Tugas yang Diberikan: Salin persis bagian teks tentang listrik pikohidro di desa terpencil Kalimantan Barat, mulai dari "Masyarakat Desa Pangkalan" sampai "di kampung mereka.".

Pesan dari Pelosok Negeri, Gotong Royong Wujudkan Transisi Energi Menuju Zero Emission 2060

27 Oktober 2022 18:32 WIB
Ilustrasi

Poltak dan Amir, warga dari dua desa terpencil di Kalimantan Barat punya pemikiran besar. Mereka mengubah wajah desa semula gelap menjadi terang berkat listrik pikohidro. Memberi pesan untuk Negara G20 Indonesia: Wujudkan transisi energi lewat gotong-royong.

Pada sebuah desa kecil bernama Desa Pangkalan Buton, Poltak bersama warga lainnya, tak pernah lupa, betapa sulitnya hidup dengan penerangan listrik seadanya.

Desa yang didiami Poltak, sangat jauh dari Kota Pontianak, ibu kota Kalbar. Desa Pangkalan Buton merupakan kampung kecil di kepulauan Kayong Utara.

Sebelum ada listrik pikohidro buatan Poltak, Desa Pangkalan Buton nyaris tak ada aktivitas ekonomi yang mengandalkan listrik pada siang hari. Mayoritas warga di sana bekerja di hutan sebagai penebang pohon.

“Anak-anak yang mau belajar pada malam hari juga kesulitan penerangan. Boro-boro masyarakat mau melangkah di sektor usaha. Akibat listrik PLN sering padam, alat elektronik masyarakat kerap rusak,” kata Poltak.

Masyarakat Desa Pangkalan Buton kerap mendatangi pejabat di kabupaten. Meminta listrik PLN dialirkan maksimal. Tapi harapan itu selalu pupus. Tak ada terobosan mengatasi permasalahan krisis energi di kampung mereka.

Dari situ, muncul ide gila dari Poltak yang hanya tamat sekolah dasar. Ia perlahan merakit Pembangkit Listrik Tenaga Mikro Hidro atau PLTMH.

Dimulai dari eksperimen, ia berhasil menciptakan listrik mikrohidro. Minimal untuk menerangi rumahnya. Poltak harus merogoh kantong sekitar Rp10 juta untuk membeli alat.

Daftar Data:
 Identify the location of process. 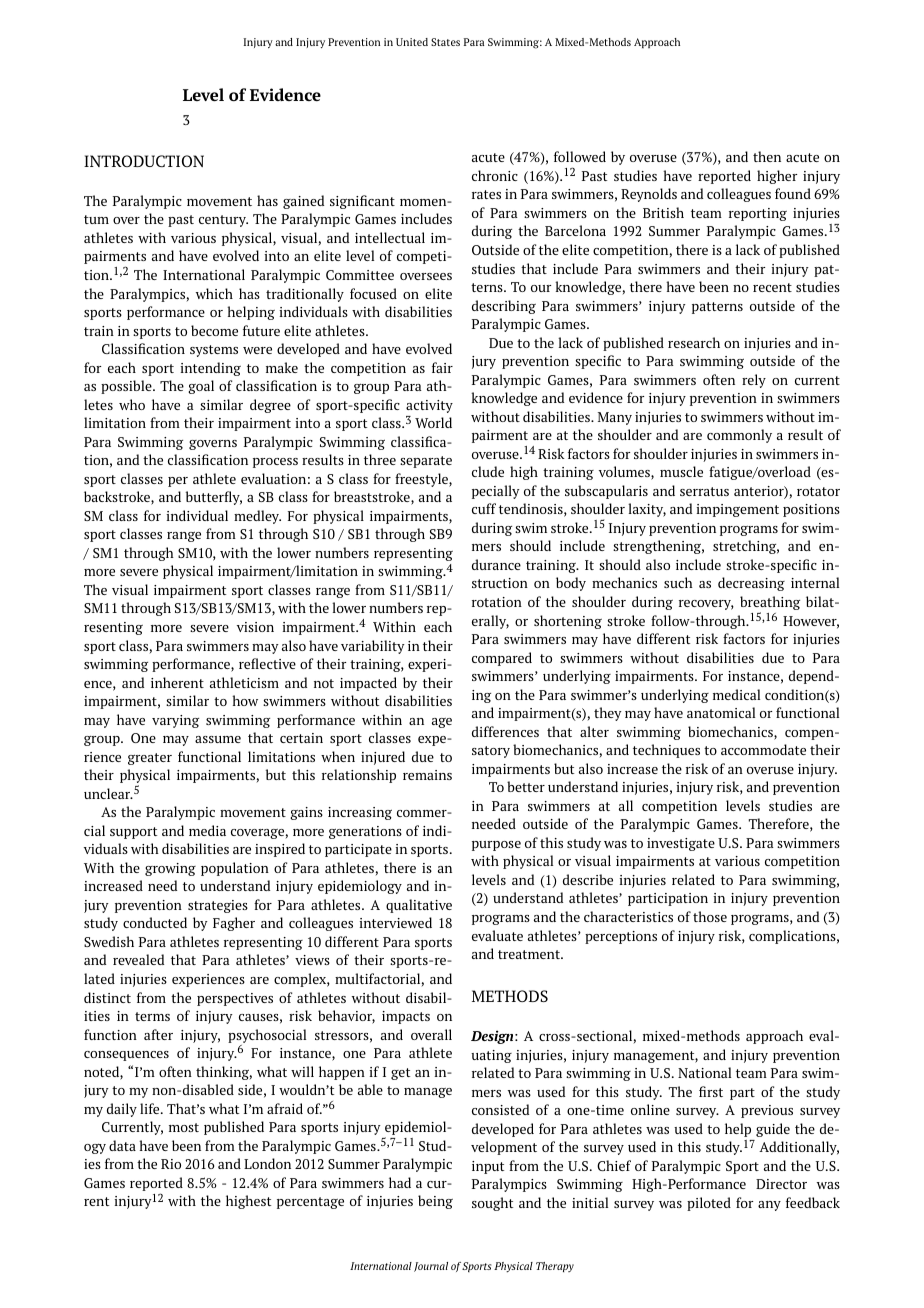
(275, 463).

* * *

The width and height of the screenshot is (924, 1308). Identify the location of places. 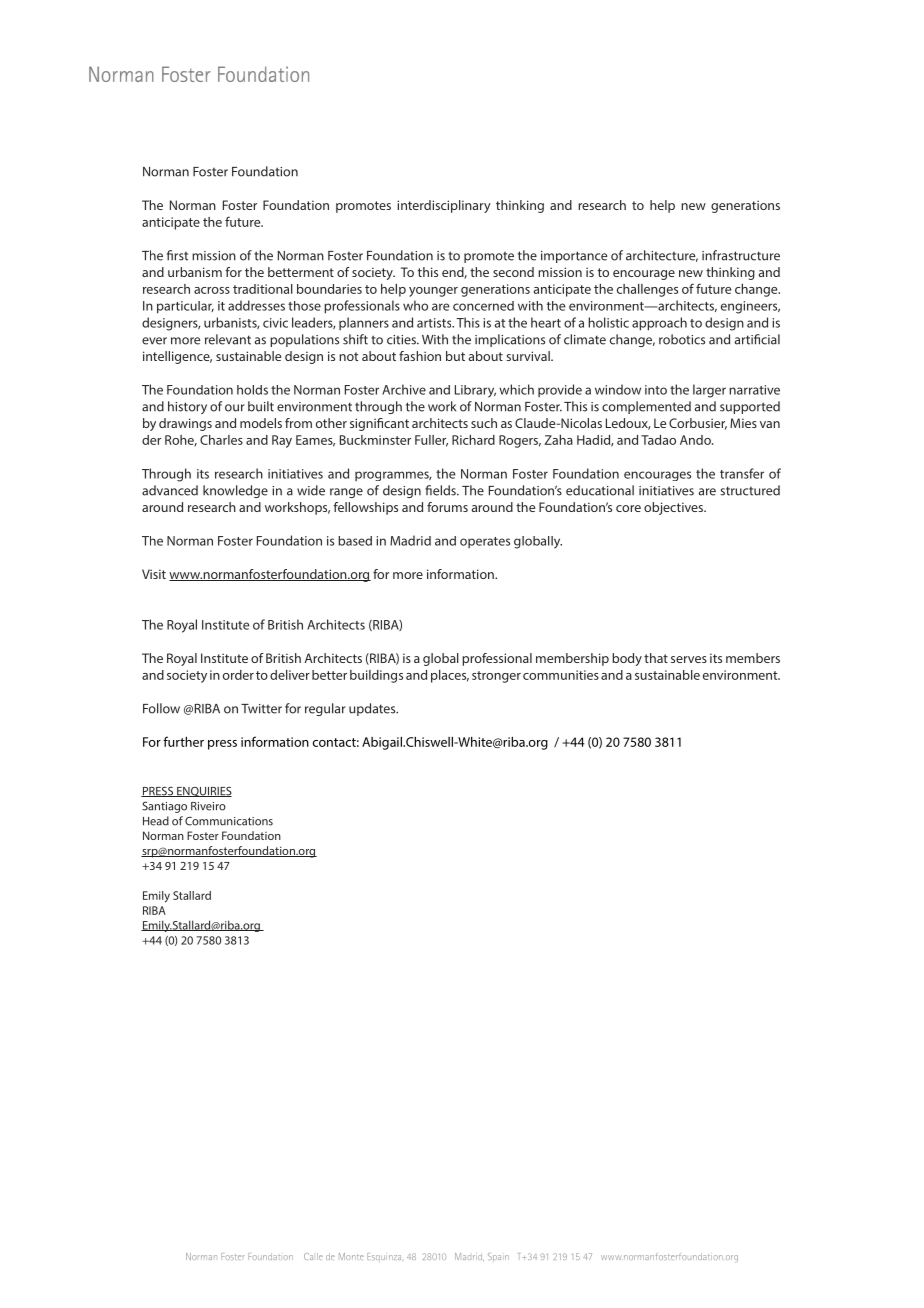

Jawaban Soal Ini:
Masyarakat Desa Pangkalan Buton kerap mendatangi pejabat di kabupaten. Meminta listrik PLN dialirkan maksimal. Tapi harapan itu selalu pupus. Tak ada terobosan mengatasi permasalahan krisis energi di kampung mereka.